CARRU’ (CN). Chiesa di San Sebastiano o dei Battuti Bianchi
Gioiello d’arte barocca del 1765.
La fondazione della Confraternita, che si occupava di bambini poveri e orfani, assisteva malati e diseredati, è antecedente il 1528 e l’antica sede sorgeva ‘a levante della parrocchiale’ e fu abbattuta dopo la costruzione dell’attuale edificio.
Nella seconda metà del ‘700, fu chiesto a Filippo Nicolis di Robilant (1723-1783) il progetto della nuova chiesa e la sua costruzione durò dal 1765 al 1774; vi operò lo stuccatore F. Barelli; nel 1776 il pittore Giuseppe Toscanelli ne decorò pareti e soffitti. Il coro, con stucchi di N. Soleri, fu aggiunto tra il 1846-47 su disegno dell’architetto monregalese G.B. Gorresio.
1° altare a destra: è novecentesco con una statua lignea di SS. Vergine Addolorata del primo Settecento, riferita al luganese Carlo Giuseppe Plura e usata come macchina processionale.

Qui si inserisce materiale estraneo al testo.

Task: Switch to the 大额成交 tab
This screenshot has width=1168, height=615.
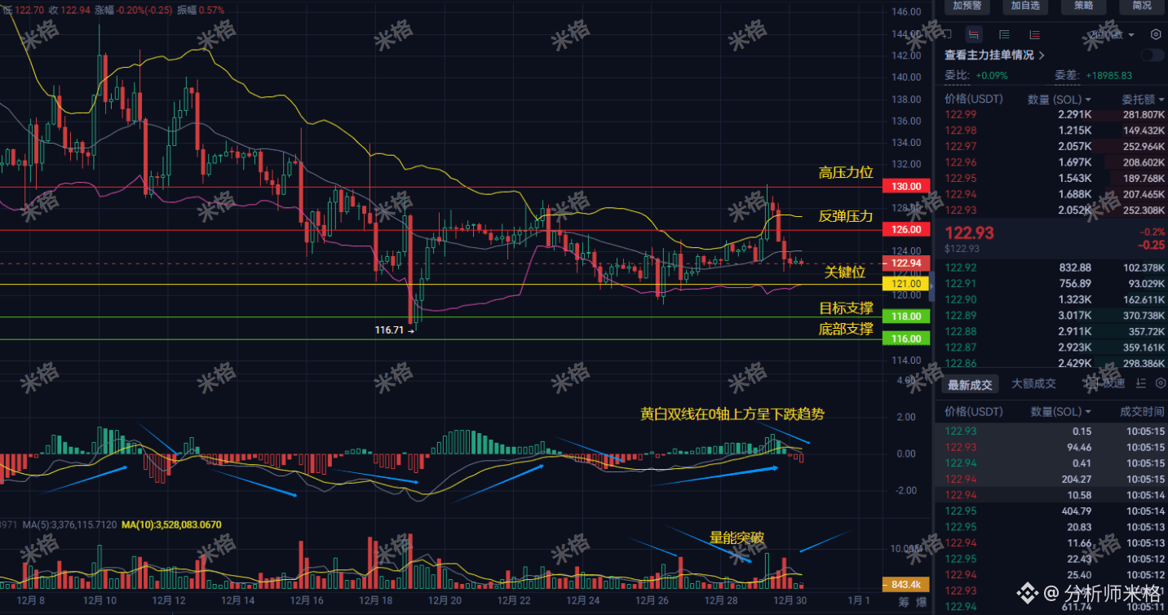Action: (1033, 383)
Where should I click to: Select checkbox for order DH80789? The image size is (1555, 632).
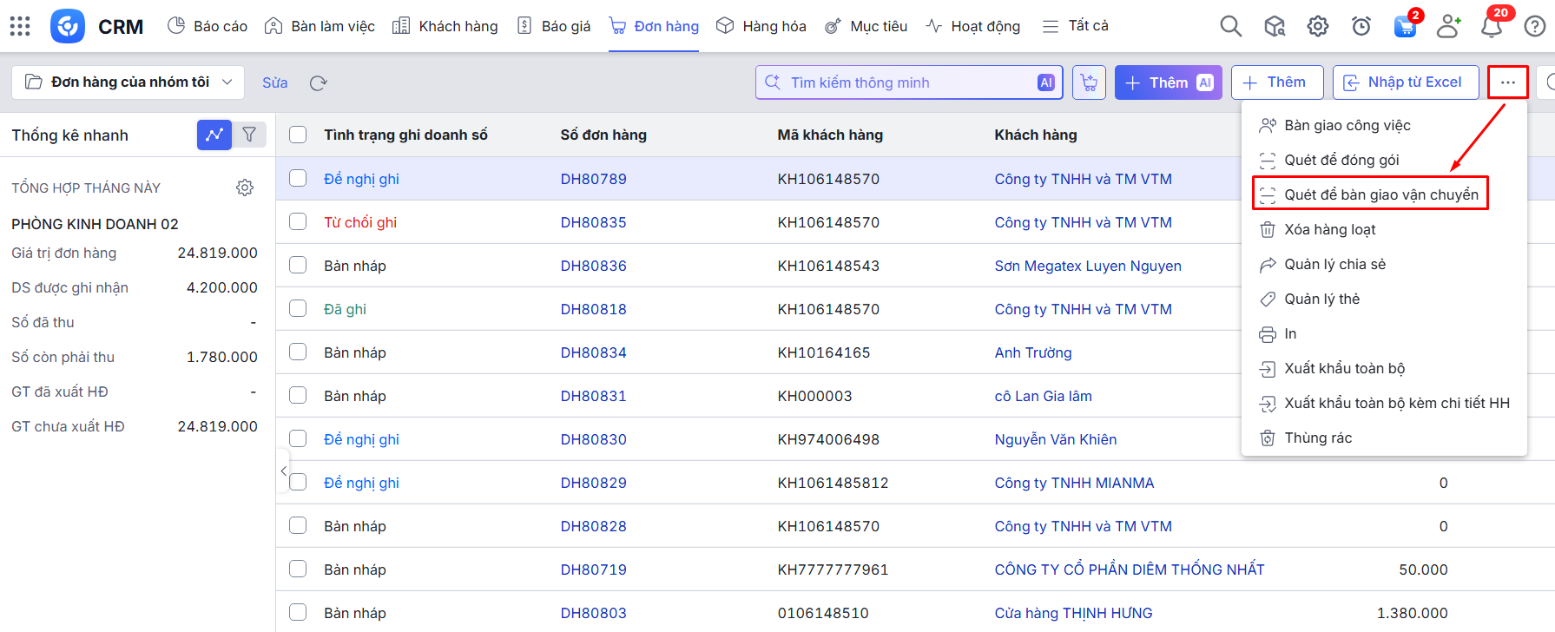click(x=298, y=178)
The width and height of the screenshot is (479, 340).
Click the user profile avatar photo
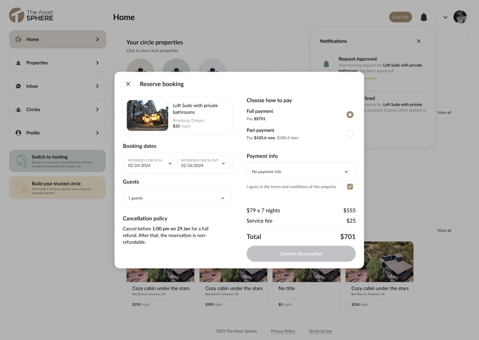point(460,17)
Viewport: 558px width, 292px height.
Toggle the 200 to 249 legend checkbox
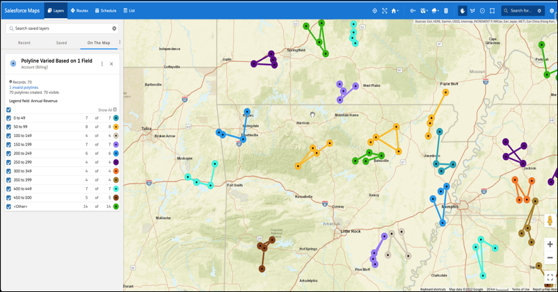tap(8, 154)
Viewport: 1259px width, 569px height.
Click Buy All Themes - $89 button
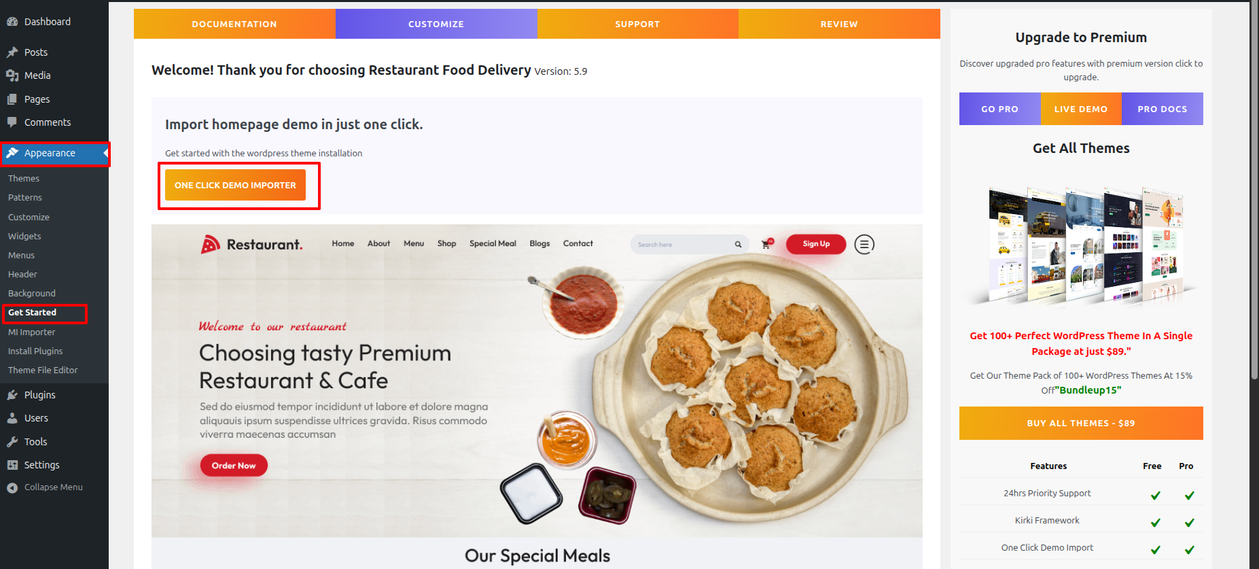(x=1081, y=423)
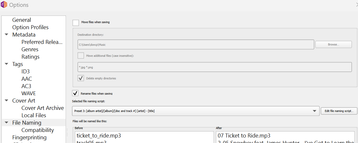Select General in options tree
The width and height of the screenshot is (358, 143).
[x=22, y=20]
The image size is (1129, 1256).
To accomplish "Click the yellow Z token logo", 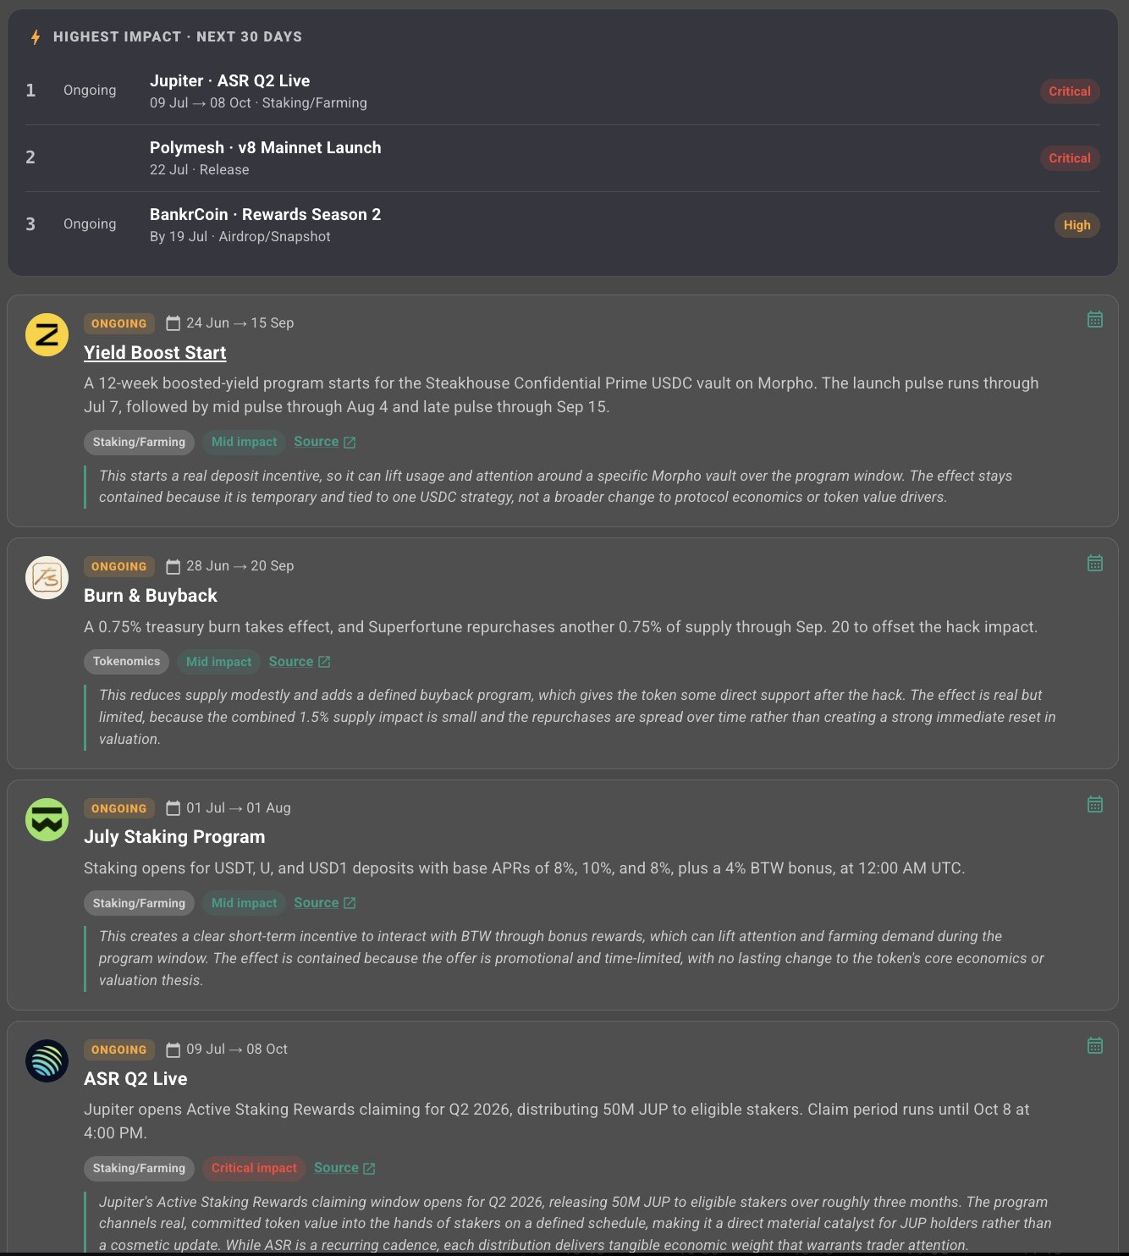I will click(x=47, y=334).
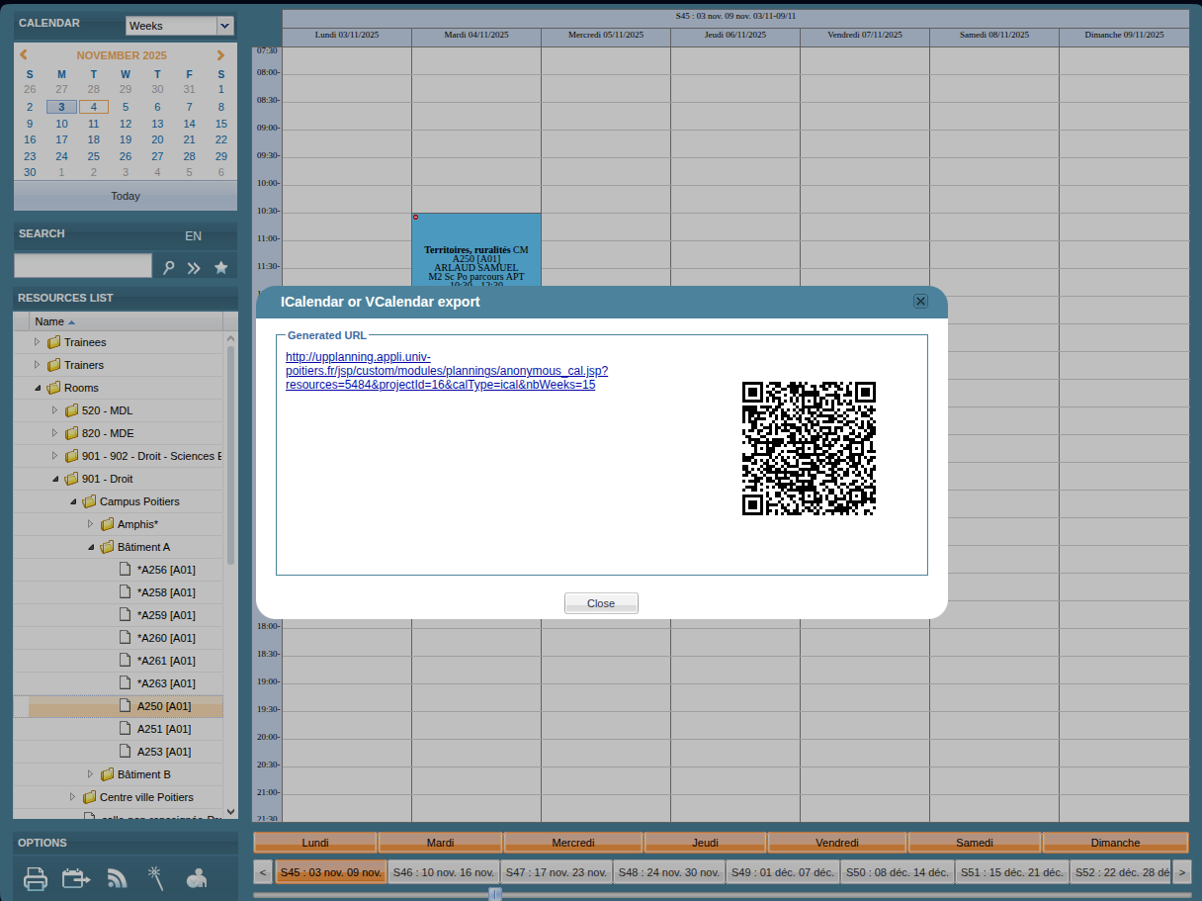Open the RSS feed icon
1202x901 pixels.
point(118,878)
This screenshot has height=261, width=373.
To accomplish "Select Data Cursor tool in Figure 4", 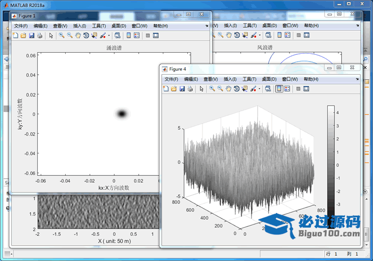I will 245,89.
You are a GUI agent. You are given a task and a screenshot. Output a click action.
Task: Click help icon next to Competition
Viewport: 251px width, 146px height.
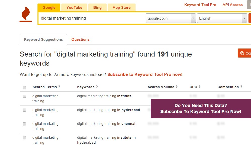click(x=241, y=87)
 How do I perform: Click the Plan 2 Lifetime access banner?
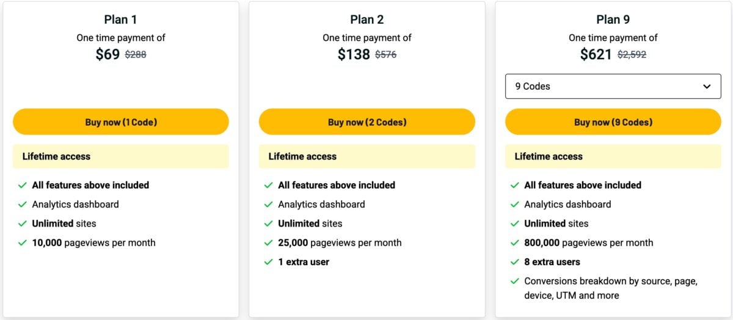367,156
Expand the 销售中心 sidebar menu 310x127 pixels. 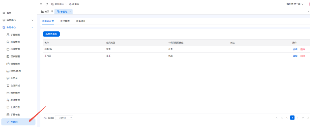tap(32, 20)
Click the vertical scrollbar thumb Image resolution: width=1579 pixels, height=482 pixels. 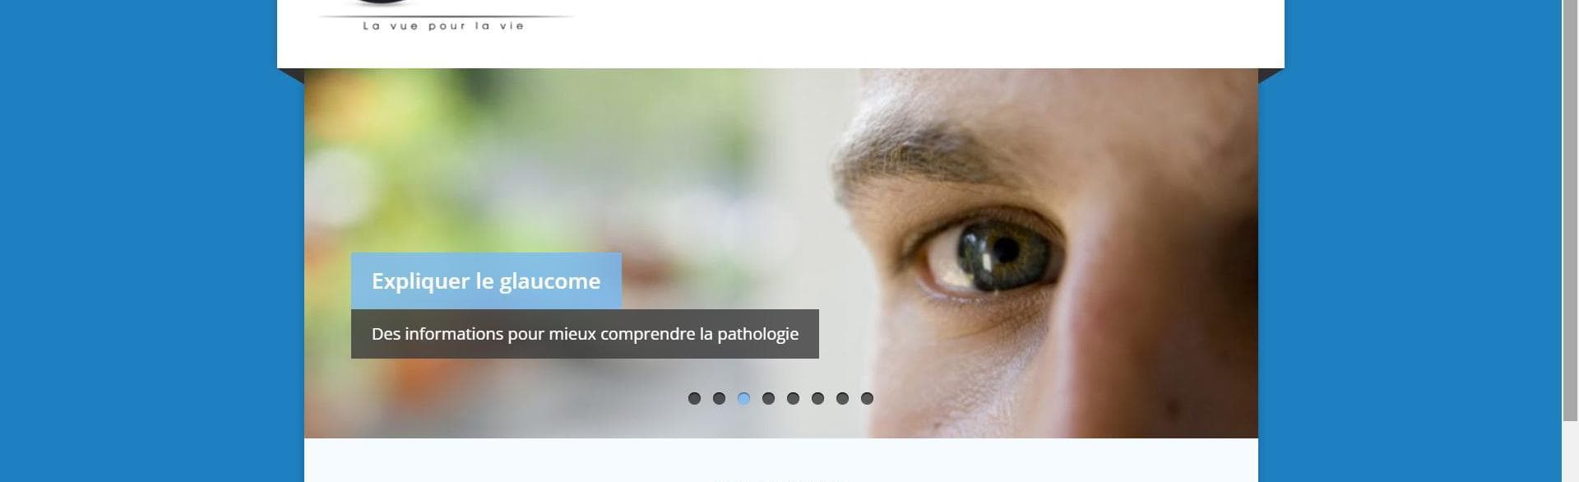coord(1570,210)
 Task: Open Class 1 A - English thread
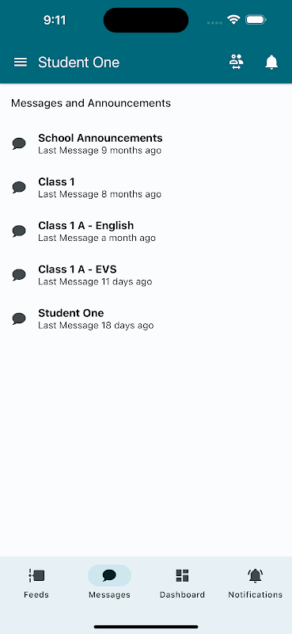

2° altare a destra: con la reliquia di S. Gaudioso martire e milite tebeo che fu inviata alla chiesa nel 1783 con autorizzazione di papa Pio VI.
1° altare a sinistra: con statua lignea policroma dell’Angelo Custode che tiene per mano Tobiolo, opera dello statuario Ignazio Perrucca di Torino, giunse a Carrù nel 1780 e in un momento successivo un ignoto pittore la dipinse. Si tratta dell’unico altare pervenutoci nella forma originale. Esisteva una Compagnia legata al culto degli Angeli custodi, di cui non si conosce la data di fondazione. Il culto dell’Angelo custode è documentata già nella chiesa della Confraternita antica perlomeno dalla seconda metà del XVII secolo.
2° altare a sinistra: con statua di S. Anna e la Vergine bambina realizzata all’inizio del XX secolo.
L’altare maggiore dedicato ai Santi Sebastiano e Rocco, in marmi policromi, fu realizzato e collocato intorno alla metà dell’Ottocento in seguito all’ampliamento della chiesa, che prevedeva l’aggiunta della nuova zona absidale.
Le decorazioni pittoriche a secco tra cui le raffigurazioni dei Santi Francesco e Grato furono realizzati nella seconda metà XIX secolo e successivi interventi decorativi (fratelli Prinotti, primo ‘900) reinterpretarono e coprirono parte delle antiche pitture che, fortunatamente, riaffiorano per la caduta di frammenti di colore. Troneggia al di sopra dell’altare maggiore un fastoso baldacchino in legno scolpito e dorato, arricchito da seta rossa che, mosso da un argano, poteva scendere e salire durante le funzioni, enfatizzando la scena religiosa.